>> START

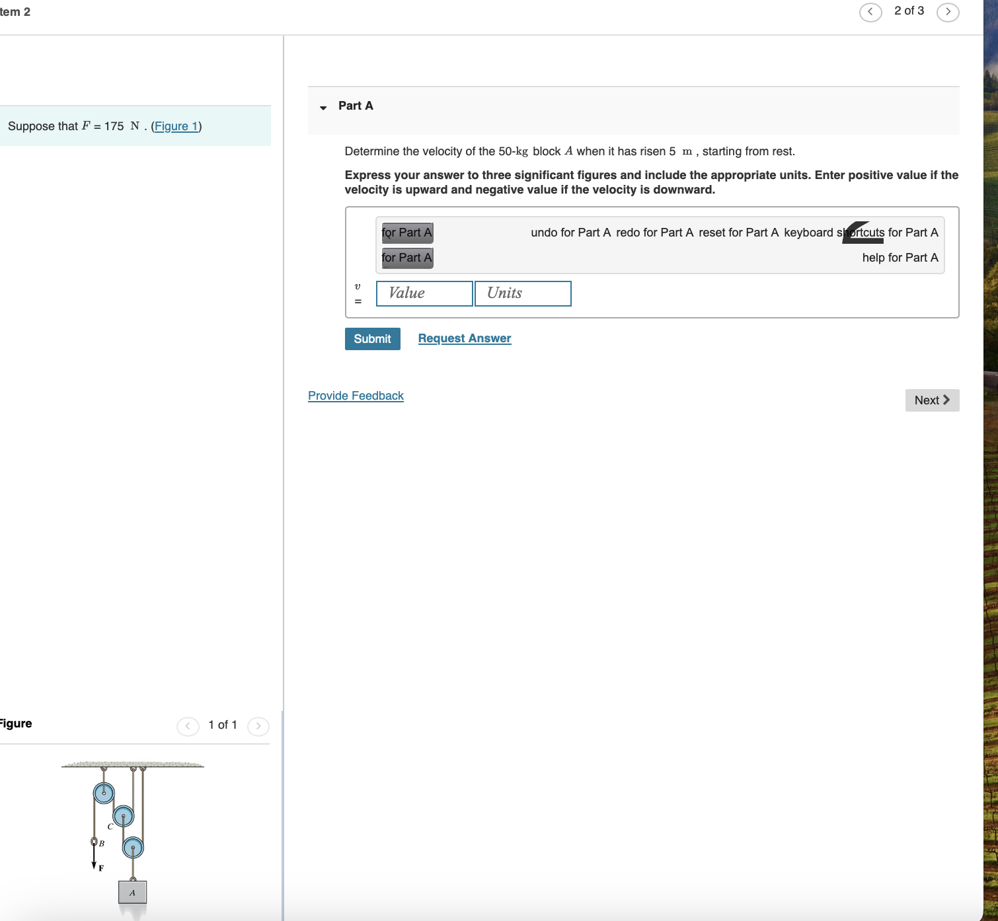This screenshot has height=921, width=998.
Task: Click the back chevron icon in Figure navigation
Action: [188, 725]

>> END
>> START

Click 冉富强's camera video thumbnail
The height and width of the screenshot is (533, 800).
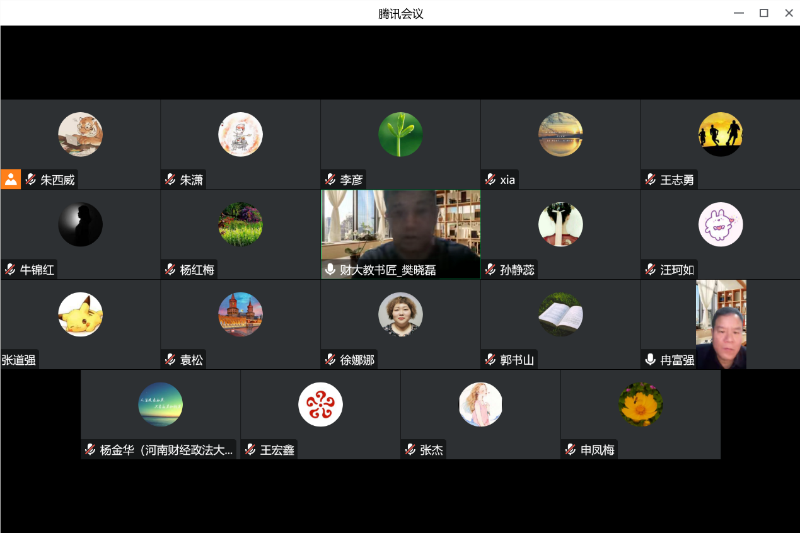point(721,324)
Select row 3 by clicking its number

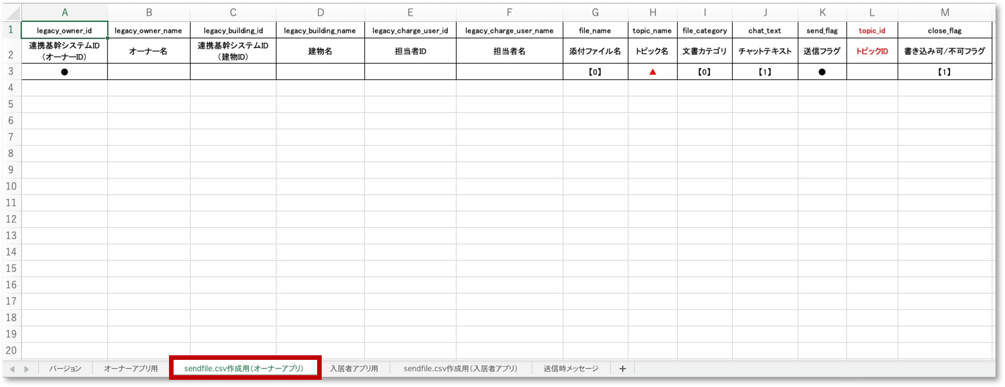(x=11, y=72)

>> END
>> START

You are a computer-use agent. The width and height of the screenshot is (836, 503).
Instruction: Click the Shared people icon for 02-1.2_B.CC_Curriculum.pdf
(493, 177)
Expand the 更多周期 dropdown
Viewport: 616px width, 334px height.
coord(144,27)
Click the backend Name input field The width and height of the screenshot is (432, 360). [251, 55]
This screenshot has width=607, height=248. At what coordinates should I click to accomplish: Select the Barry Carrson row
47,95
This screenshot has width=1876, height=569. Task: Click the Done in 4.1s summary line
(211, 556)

>> END

INSTRUCTIONS TO FOLLOW -
Can you turn the lines from the one containing "This screenshot has height=921, width=998." through the one containing "Action: [188, 725]", both included, into a numbered list with blank lines dropped and the pictures left out?

FULL OUTPUT -
1. This screenshot has height=921, width=998.
2. Task: Click the back chevron icon in Figure navigation
3. Action: [188, 725]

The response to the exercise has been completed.